Я показал чай, который засунул мне в сапоги инвалид дядя Петя.
— Ого, пачечный! — воскликнул Чекурский. — Это целое состояние! Держите его на самый крайний случай, как золотой фонд.
Вместе с нами в караул шли еще пять солдат, все люди пожилые, под пятьдесят, нестроевики из мастеровых: два плотника, печник, каменщик и парикмахер, таким в БАО и цены нет.
За песчаным косогором в зеленеющей степи были уже видны две большие грязно-белые холстины, образующие посадочный знак «Т». Впрочем, взлетать и садиться здесь можно было где угодно, степь была плоской как блин. На аэродроме, до которого мы еще шли порядком, нас с нетерпением поджидал старшина Зеленый со своим нарядом.
— Хочется поскорее добраться до части, помыться, газеты почитать, а то мы здесь совсем одичали. — Старшина Зеленый, худой, сутулый человек, протянул мне руку для знакомства.
Зашли в караульное помещение. Внутри небольшой деревянный домик имел впечатляющий вид: печка, облицованная изразцами, удобные нары, табуретки, столики, шкаф для посуды, вешалка. Четыре широких окна глядели на все четыре стороны света.

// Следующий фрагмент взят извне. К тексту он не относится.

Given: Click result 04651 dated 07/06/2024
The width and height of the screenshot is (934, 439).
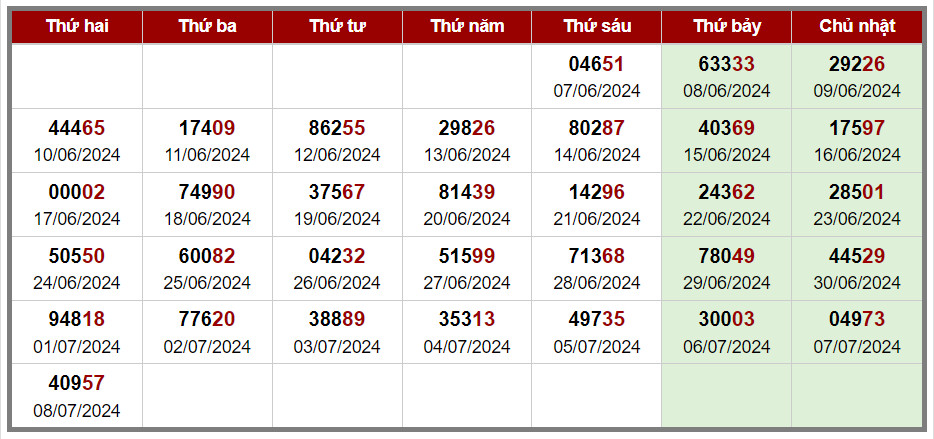Looking at the screenshot, I should coord(596,76).
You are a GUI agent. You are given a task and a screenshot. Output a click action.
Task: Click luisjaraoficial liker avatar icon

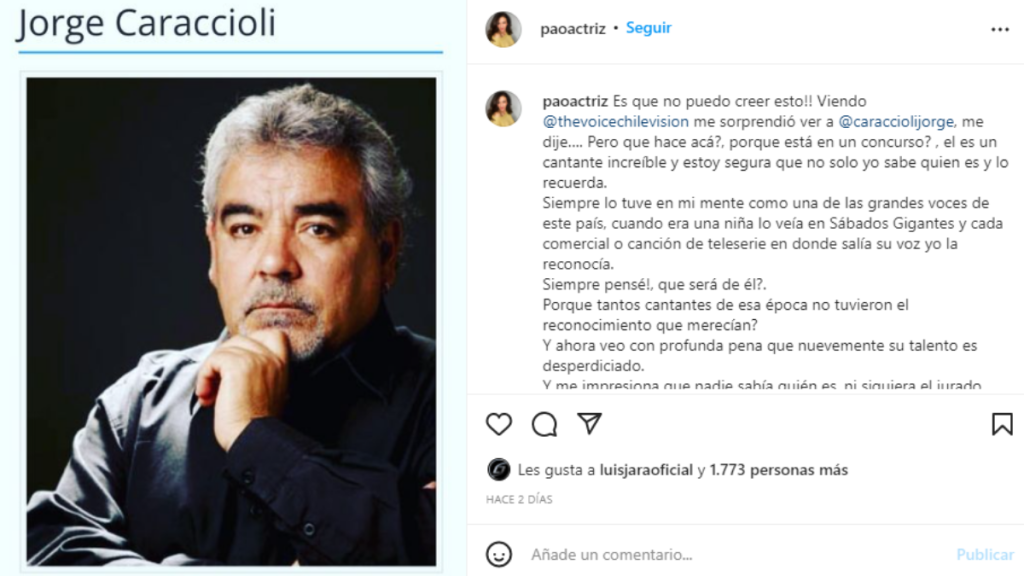click(x=498, y=470)
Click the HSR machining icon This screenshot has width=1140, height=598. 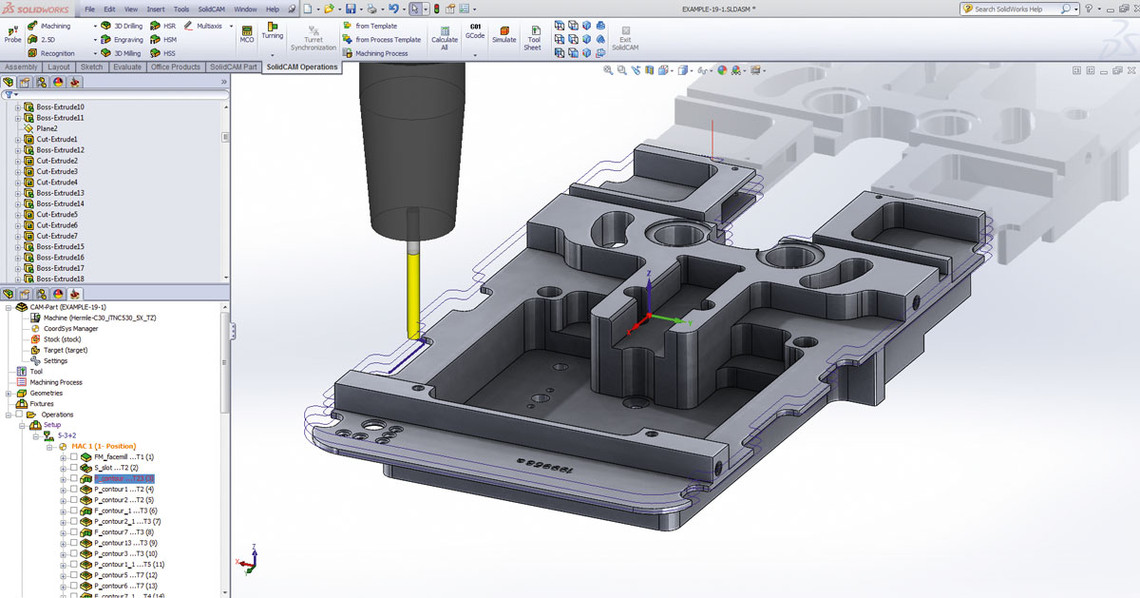(156, 26)
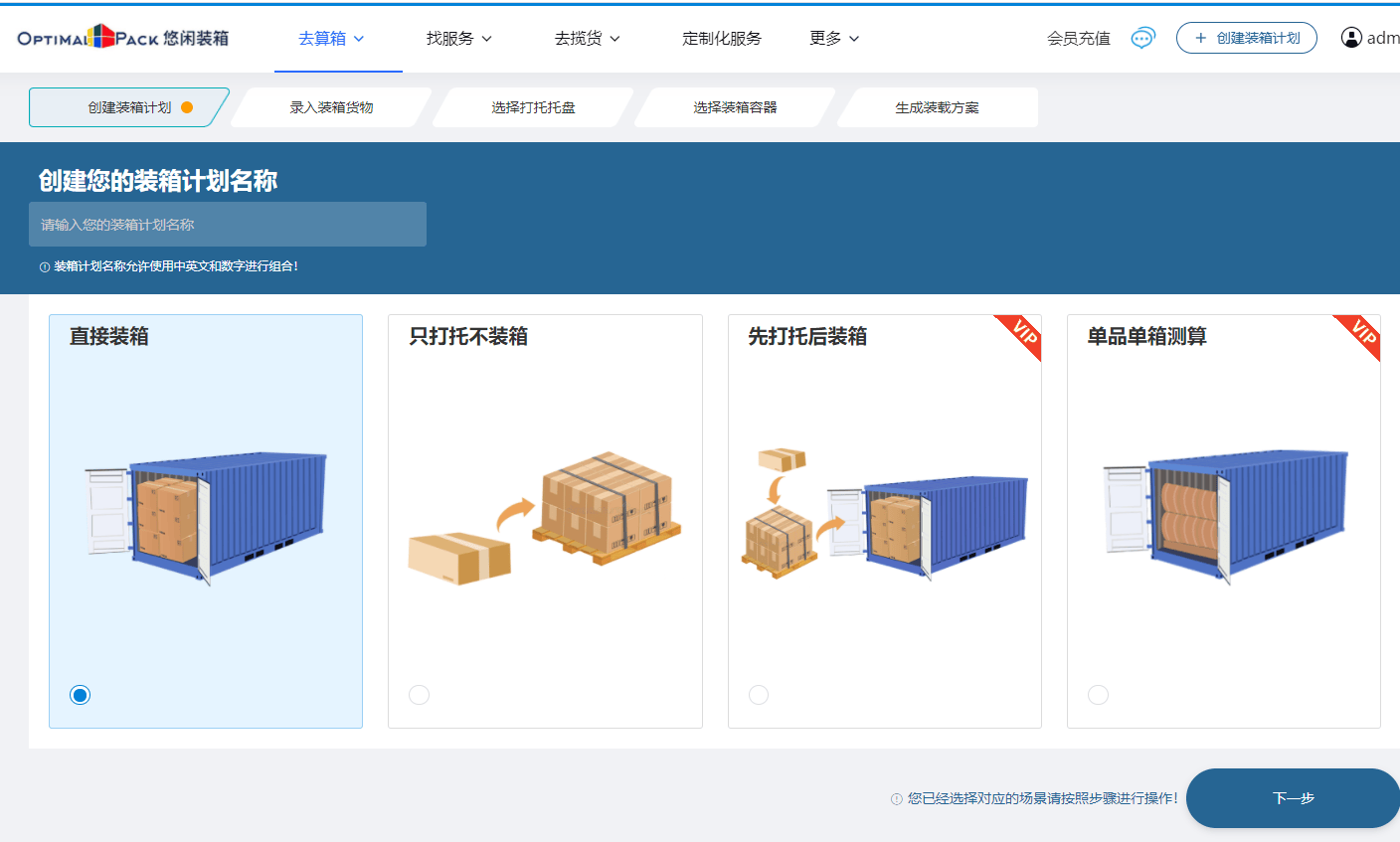The image size is (1400, 842).
Task: Open the 去揽货 dropdown menu
Action: point(587,39)
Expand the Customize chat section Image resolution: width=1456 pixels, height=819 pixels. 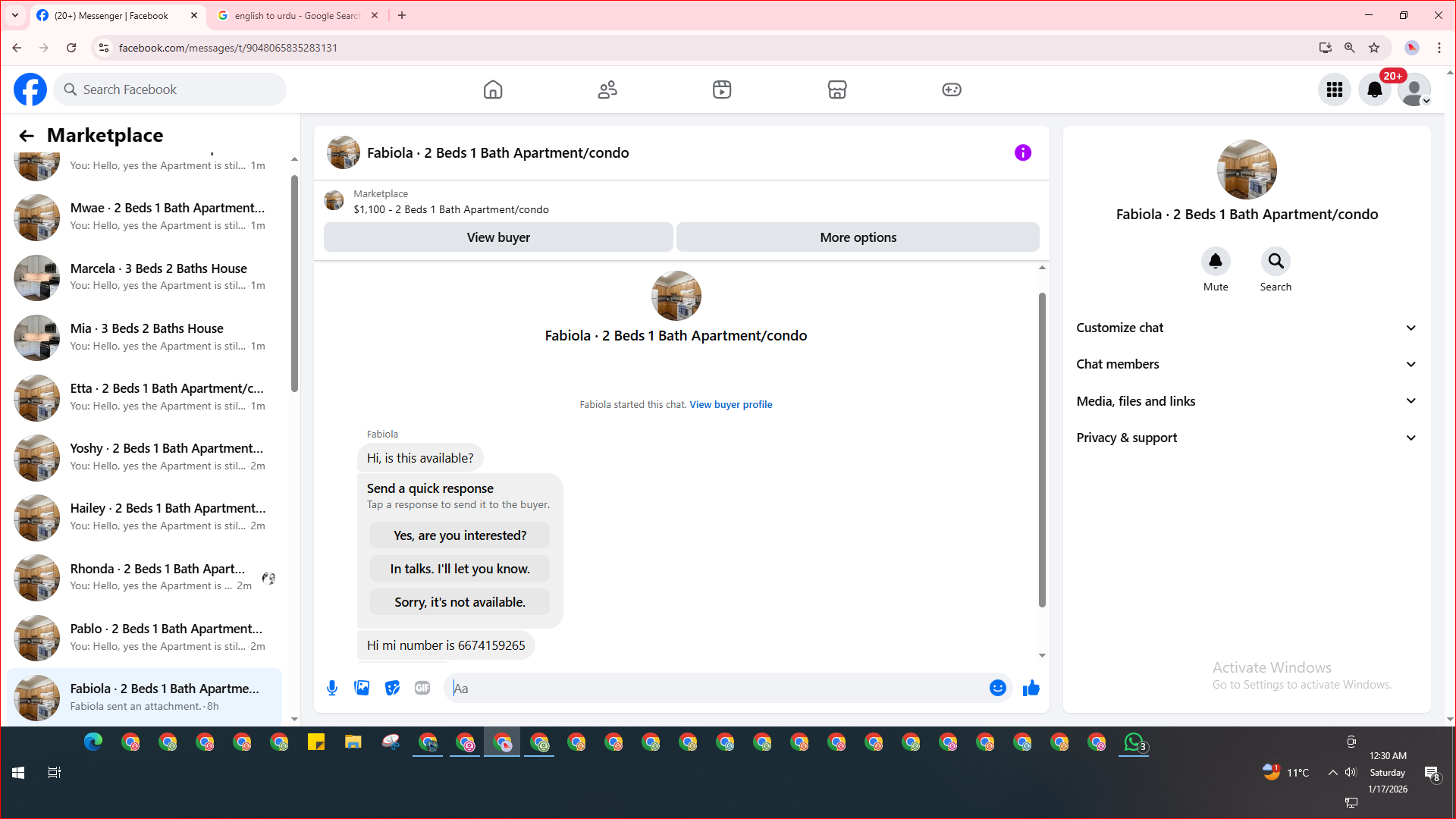pos(1247,328)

— Здорово сработано? — опросил старшина Зеленый и сам же ответил: — Здорово! У нас отличные мастера, им бы только Печерскую лавру у нас в Киеве расписывать. Да вот беда, нет пока фронта работ, ходят в караул, теряют квалификацию.
Зеленый достал тетрадь, обернутую в красную клеенку. Я расписался, что принял караульное помещение со всей перечисленной в описи мебелью, а также цистерну горючего под пломбой, шесть бочек из-под масла, два полотна парусины и два стартовых флажка — белый и красный.
Зеленый заторопился, стал собирать вещмешок.
— Хорошо, что у нас сержантского полку прибыло. А то, кроме меня, и ходить карначом было некому.
Потом мы с Чекурским сидели на скамеечке перед нашим домиком, глядели, как исчезают за песчаным косогором сменившиеся караульные. Легкий ветерок шелестел в траве, раскачивая головки краснеющего там и тут мака.
— Радиосвязи с частью у нас нет, — начал Чекурский, который получил указание начальника штаба ввести меня в курс дела.
— А если что случится?
— Что тут может случиться! — Ефрейтор махнул рукой. — Если будет посадка, то предупредят из Ташкента. Теперь о составе караула. У нас трое часовых и два стартера. У стартеров работенки никакой, ну, переложат свое «Т», если изменится ветер. Ветер, однако, здесь постоянен, как жена Цезаря. Поэтому поступаем по справедливости: стартеры тоже стоят на часах. Стоят-то на часах, а часов ни у кого нет. Часовые, кто понимает, ведут отсчет времени по звездам.
— А кто не понимает? — спросил я с улыбкой, видя, что мой разводящий острослов и оригинал.
— Тот расплачивается за свою астрономическую отсталость, может отстоять и лишку. Но обиженных не бывает, почасовая нагрузка все равно невелика. Выходит что-то по два часа в сутки, ведь у цистерны стоим лишь ночью. В светлое время такой необходимости нет.